Teach This Poem is a weekly series featuring a poem from our online poetry collection, accompanied by interdisciplinary resources and activities designed to help K-12 teachers quickly and easily bring poetry into the classroom.
The following activities and questions are designed to help your students use their noticing skills to move through the poem and develop their thinking about its meaning with confidence, using what they’ve noticed as evidence for their interpretations. Read more about the framework upon which these activities are based.
- Warm-up (quick write): If you could invent one thing that would improve the world, what would you invent? Why?
- Before Reading the Poem (noticing and pair share): Look carefully at the image of the mural titled “Salute to the Peanut Industry.” What immediately grabs your attention? Why? Why might this mural have been painted? Who might the audience for this mural be? Why? Now, look at the second image of the mural here. This is a zoomed-in image of the same mural. Now, what do you notice about this image? How does it compare to the first image? What do you wonder about these images?
- Reading the Poem: Read the poem “Notes on the Peanut” by June Jordan silently. What do you notice about the poem? Annotate for any words or phrases that stand out to you or any questions you might have. (Teachers, you may wish to give students dictionaries to use as they read this poem.)
- Listening to the Poem (enlist two volunteers to read the poem aloud): Listen as the poem is read aloud twice, and write down any additional words and phrases that stand out to you. Call back the lines that you like by saying these lines aloud with a partner or your tablemates.
- Small-group Discussion: Share what you noticed in the poem with a partner and another pair of students. Based on these details you just shared with your small group, how might the images from the beginning of class relate to the poem? Why?
- Whole-class Discussion: (Teachers, if your students need more context about George Washington Carver, this short article outlines some of his major accomplishments.) How do these two lines compare: “lowly peanut” and “potential of this lowly leguminous plant”? Who might the audience be for this poem, or who is the speaker talking to? Why? The poem uses hyperbole. What is one surprising example of hyperbole?
- Extension for Grades 7-8: Read George Washington Carver’s pamphlet “How to Grow the Peanut: 105 Ways of Preparing It For Human Consumption.” Create an informational brochure about the peanut that combines George Washington Carver’s language and June Jordan’s language. Feel free to add your own creative language.

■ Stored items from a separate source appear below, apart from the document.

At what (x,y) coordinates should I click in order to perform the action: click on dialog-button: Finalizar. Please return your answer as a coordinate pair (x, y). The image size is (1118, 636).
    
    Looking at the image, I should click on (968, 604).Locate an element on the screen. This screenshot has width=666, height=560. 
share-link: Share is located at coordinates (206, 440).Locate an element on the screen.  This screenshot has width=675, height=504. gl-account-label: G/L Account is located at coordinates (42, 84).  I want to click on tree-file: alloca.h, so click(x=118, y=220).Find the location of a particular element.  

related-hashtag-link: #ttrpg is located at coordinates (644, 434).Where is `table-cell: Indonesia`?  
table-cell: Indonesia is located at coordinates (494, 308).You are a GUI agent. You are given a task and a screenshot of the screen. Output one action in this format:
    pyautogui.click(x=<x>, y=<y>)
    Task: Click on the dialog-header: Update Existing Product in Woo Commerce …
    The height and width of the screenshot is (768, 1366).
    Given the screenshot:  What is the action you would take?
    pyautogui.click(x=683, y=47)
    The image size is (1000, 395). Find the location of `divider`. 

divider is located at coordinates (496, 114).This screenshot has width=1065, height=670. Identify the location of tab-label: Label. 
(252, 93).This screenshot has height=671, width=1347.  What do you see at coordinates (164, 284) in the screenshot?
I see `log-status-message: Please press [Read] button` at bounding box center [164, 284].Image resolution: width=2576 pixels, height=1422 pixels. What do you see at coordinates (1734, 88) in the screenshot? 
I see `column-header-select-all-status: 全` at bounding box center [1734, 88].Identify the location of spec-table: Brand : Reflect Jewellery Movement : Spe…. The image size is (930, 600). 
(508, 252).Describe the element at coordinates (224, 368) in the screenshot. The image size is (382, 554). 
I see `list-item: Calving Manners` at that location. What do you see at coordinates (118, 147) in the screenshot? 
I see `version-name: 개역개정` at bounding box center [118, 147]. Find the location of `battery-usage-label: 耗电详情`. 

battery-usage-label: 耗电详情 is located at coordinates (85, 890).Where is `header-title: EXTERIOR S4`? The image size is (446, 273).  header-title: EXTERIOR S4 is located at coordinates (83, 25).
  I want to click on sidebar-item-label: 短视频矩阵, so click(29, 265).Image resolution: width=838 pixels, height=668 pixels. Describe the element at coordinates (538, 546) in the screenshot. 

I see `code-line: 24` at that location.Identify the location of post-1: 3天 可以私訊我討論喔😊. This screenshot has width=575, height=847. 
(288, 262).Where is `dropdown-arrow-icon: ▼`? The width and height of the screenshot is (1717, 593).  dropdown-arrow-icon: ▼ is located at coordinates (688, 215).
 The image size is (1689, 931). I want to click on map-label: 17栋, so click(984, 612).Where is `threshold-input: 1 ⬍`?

- Extension for Grades 9-12: Research more about African American inventors. Choose one inventor and write a poem, speech, or song that honors this inventor in a unique way. Share your inventor and original piece of writing with the class. Or, write the next poem. The last three lines of the poem are: “Please / Speak right into the peanut! // Your name?” What do you want to say?
More Context for Teachers
June Jordan was born in New York City in 1936. She was the author of numerous books of poetry, including We’re On: A June Jordan Reader (Alice James Books, 2017). Jordan was also known for her political essays and her activism. She died in 2002.